国際情勢を背景に、ランサムウェアなどのサイバー攻撃が激化しており、日本国内でも医療機関など公的な機関をはじめ、大手企業サプライチェーンなど、社会的に重要なインフラに甚大な被害が拡大している。
また、厚生労働省などでは今年3月に「医療情報システムの安全管理に関するガイドライン 5.2 版」を示すとともに、「サイバーセキュリティ対策の強化について(注意喚起)」を示し、医療機関をはじめとした重要インフラ事業者などに対し、サイバー攻撃の脅威に対する認識を深めること、リスク低減のための措置を講じることでセキュリティ対策の強化に努めるよう要請している。
同社ではヘルスケア事業を通じて医療機関に向けてセキュリティに関するコンサルティングを提供している。さらに、2021年に開催した東京オリンピック以来、サイバー攻撃に関しての相談が増加し、実際に地域の公立病院がサイバー攻撃の被害に遭い、医療の提供を停止せざるを得ないという甚大な被害が発生したほか、2021年後半から、同社が提供しているインシデントレスポンス支援 119サービスの需要が急増しているという。

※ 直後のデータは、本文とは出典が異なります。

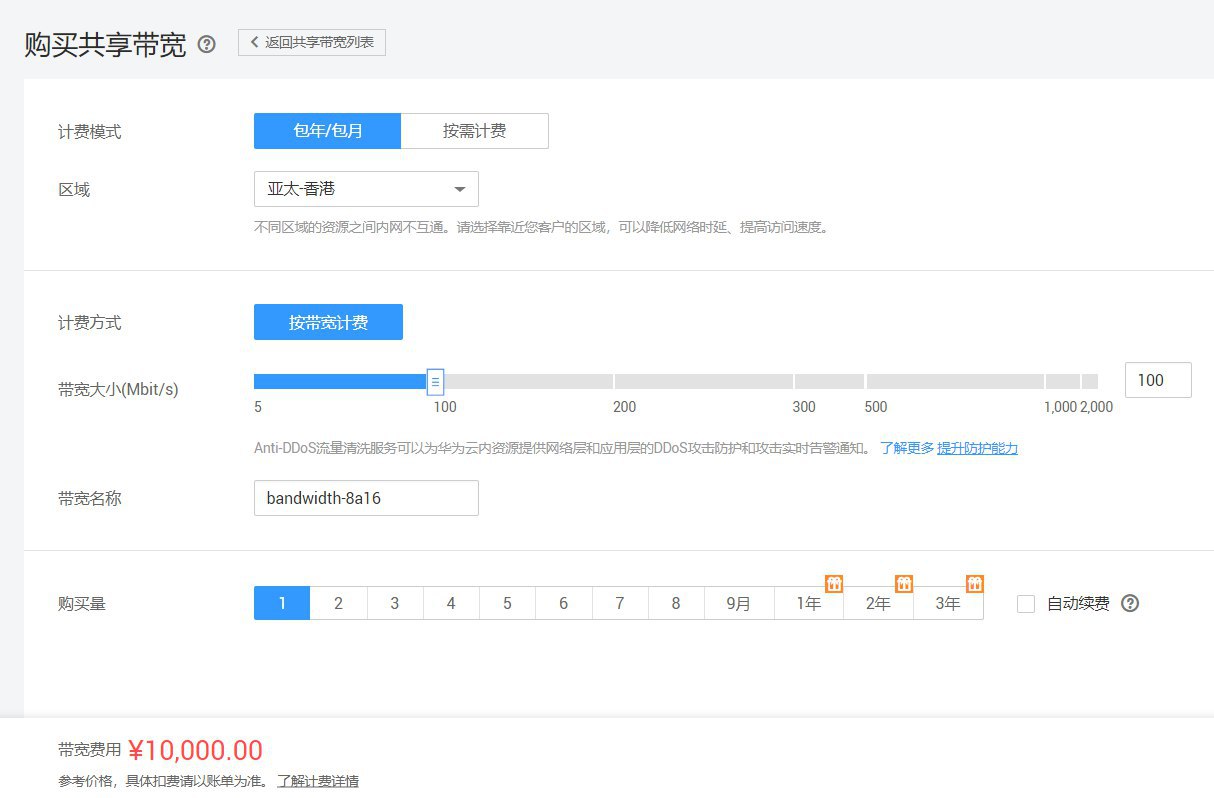Select 6 months purchase duration
The height and width of the screenshot is (798, 1214).
pos(563,603)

そのため、事前のリスク分析から万が一の場合の緊急対応まで、セキュリティサービスパッケージをサイバーセキュリティチームで提供する仕組みを整えた。新サービスでは、医療情報システムの安全管理に関するガイドラインに準拠したサービスを提供する。
有森氏は新サービスについて「医療機関特有のセキュリティリスクに対応するため、当社のこれまでの経験・治験を取り入れた医療機関向けのセキュリティサービスを提供する。厚労省のガイドラインに対応したサービスだ。EDR/XDRサービスはトレンドマイクロを含めたセキュリティベンダーの製品を提供する。タイプ1~5まで顧客のセキュリティ実施状況に応じてサービスを提供する」と説明した。

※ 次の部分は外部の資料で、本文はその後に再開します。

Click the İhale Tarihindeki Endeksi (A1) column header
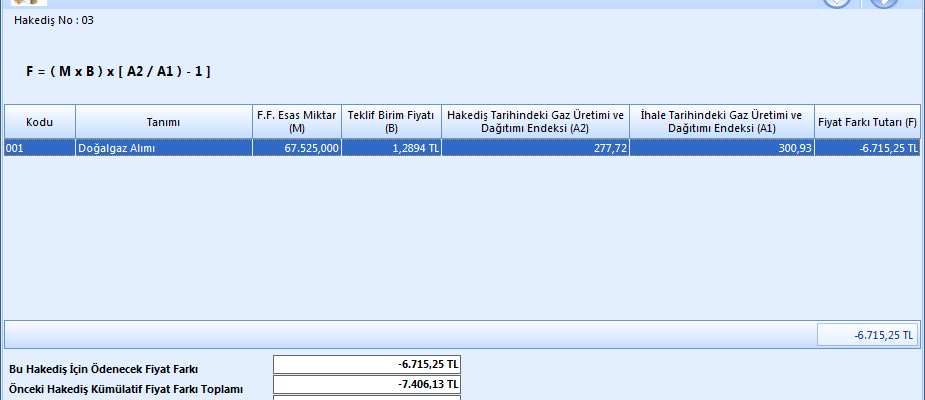 pyautogui.click(x=722, y=122)
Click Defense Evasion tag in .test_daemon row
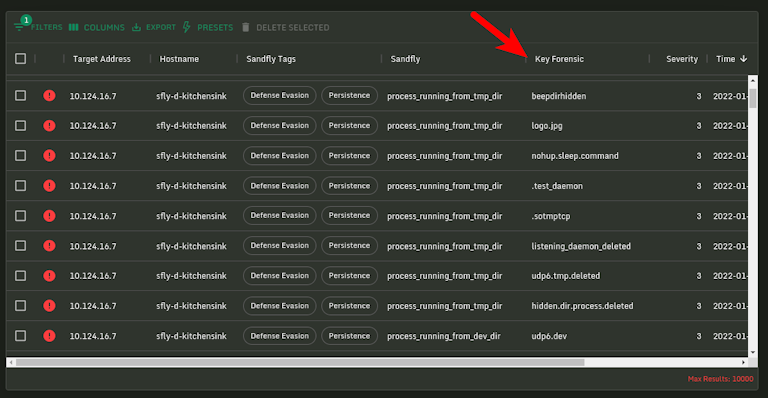Screen dimensions: 768x398 pos(280,186)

両備システムズ インフラ・プラットフォームカンパニーセキュリティ事業部 事業部長の橋本晃氏は「当社では2001年から21年間にわたりセキュリティ事業を展開しており、サイバー攻撃から情報を守るセキュリティ対策から被害時のインシデントレスポンス対応までのサービスを提供している。新サービスも含めてセキュリティ事業を拡大し、2030年度にセキュリティ事業全体で売上20億円を目指す」と力を込めていた。
今後、医療機関向けのみでなく、国の指針など、業種ごとの基準に適合したサービスを充実させていくことで、セキュリティ事業を強化していく。